Core consumer prices in the US rose by 0.3% m/m in June, helping to take the annual level to 2.1%. Inflation in the US has been rising modestly thanks to higher used vehicle prices but a pick-up in clothing prices as well. Producer prices also ticked up in June, rising 0.1% m/m, but input costs do not yet appear to reflect the impact of tariffs on Chinese goods. Despite the general improvement in inflation, markets are still largely pricing in a rate cut this month, seemingly endorsed by Fed chair Jerome Powell’s dovish commentary to Congress last week.

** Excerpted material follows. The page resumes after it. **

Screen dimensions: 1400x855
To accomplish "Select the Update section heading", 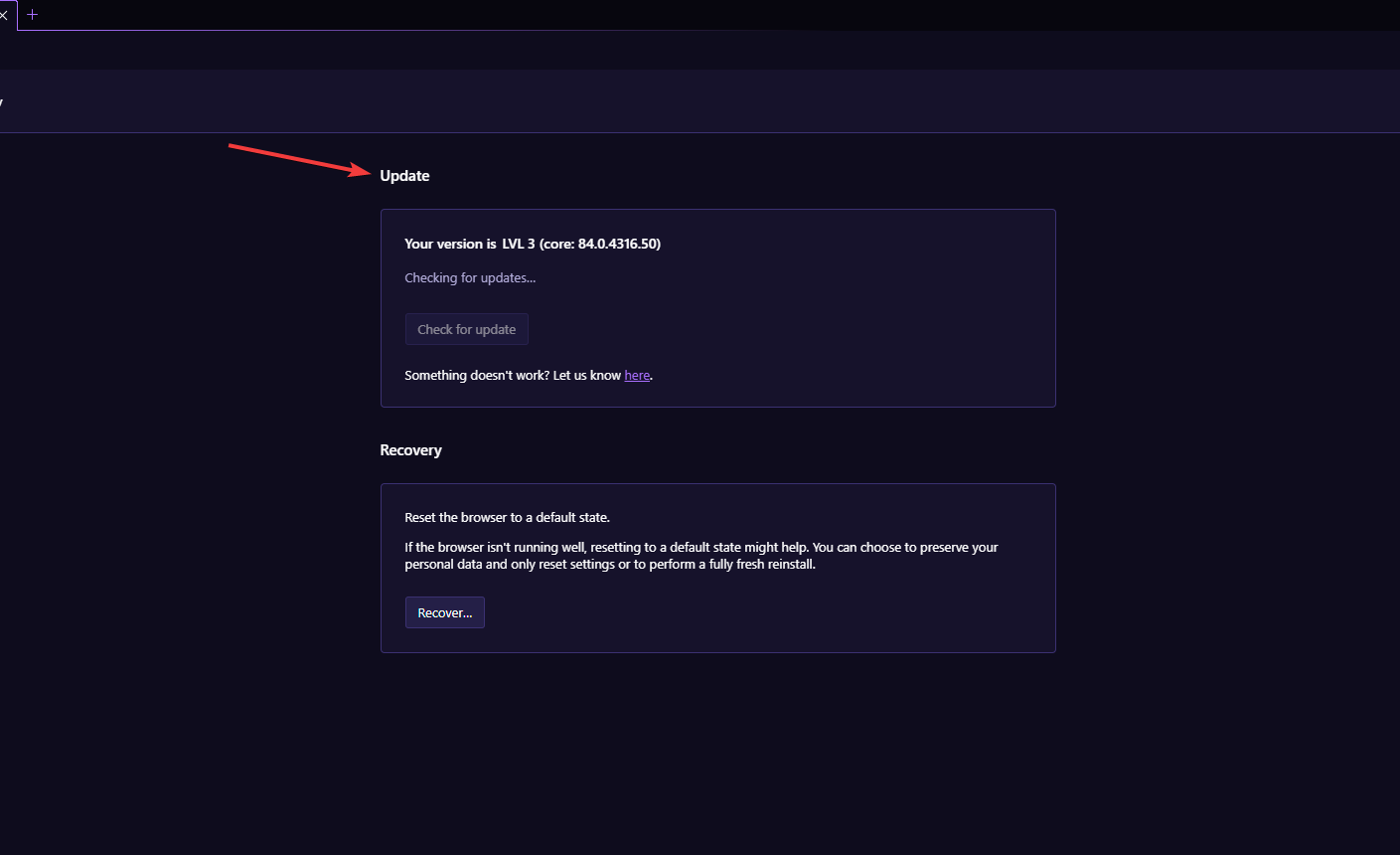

CPI in India hit an eight-month high of 3.18% y/y for June, an acceleration from a month earlier. Food inflation was behind much of the monthly increase. Industrial production in India rose in May by 3.1% y/y according to the country’s IP index. IP has been improving on last year’s levels with the fiscal year-to-date gains at 3.7%. Nevertheless, Indian industrial companies have been vocal in campaigning the government for some protection as the country has been affected directly by the US and also caught up in the US-China trade conflict.
The Central Bank of Egypt (CBE) kept its benchmark interest rate unchanged at its July 11 meeting, as was widely anticipated, and we forecast that policy will remain static at the August 22 meeting. However, the likelihood that the bank resumes its rate-cutting cycle in September, rather than November as we had previously projected, is now higher given the lower-than-expected inflation print in June. Once the effect of the latest round of subsidy cuts, introduced in July, can be seen, it will be easier to gauge when rate-cutting might resume, but whether it begins in September or November, we maintain our outlook for 200bps of cuts over the remainder of the year.
Source: Eikon, Emirates NBD Research
Stronger than expected inflation data amid increasing expectations of a rate cut later this month caused the US treasuries yield curve to steepen last week. Yields on 2yr, 5yr, 10yr and 30yrs USTs closed the week at 1.85% (-4bps), 1.87% (+2bps), 2.12% (+7bps) and 2.65% (+12bps) respectively. Sovereign bonds across the pond also closed lower with yield on 10yr Gilts increasing 12bps to 0.83% and that on 10yr Bunds increasing 15bps to -0.21%.
Against this backdrop, GCC bonds had a soft week as yields rose in sync with rising benchmark UST yields. Average yield on Bloomberg Barclays GCC bond index increased 3bps to 3.53% even though average credit spreads declined 2bps to 154bps on the back of nearly 4% increase in oil prices to over USD 66 / b.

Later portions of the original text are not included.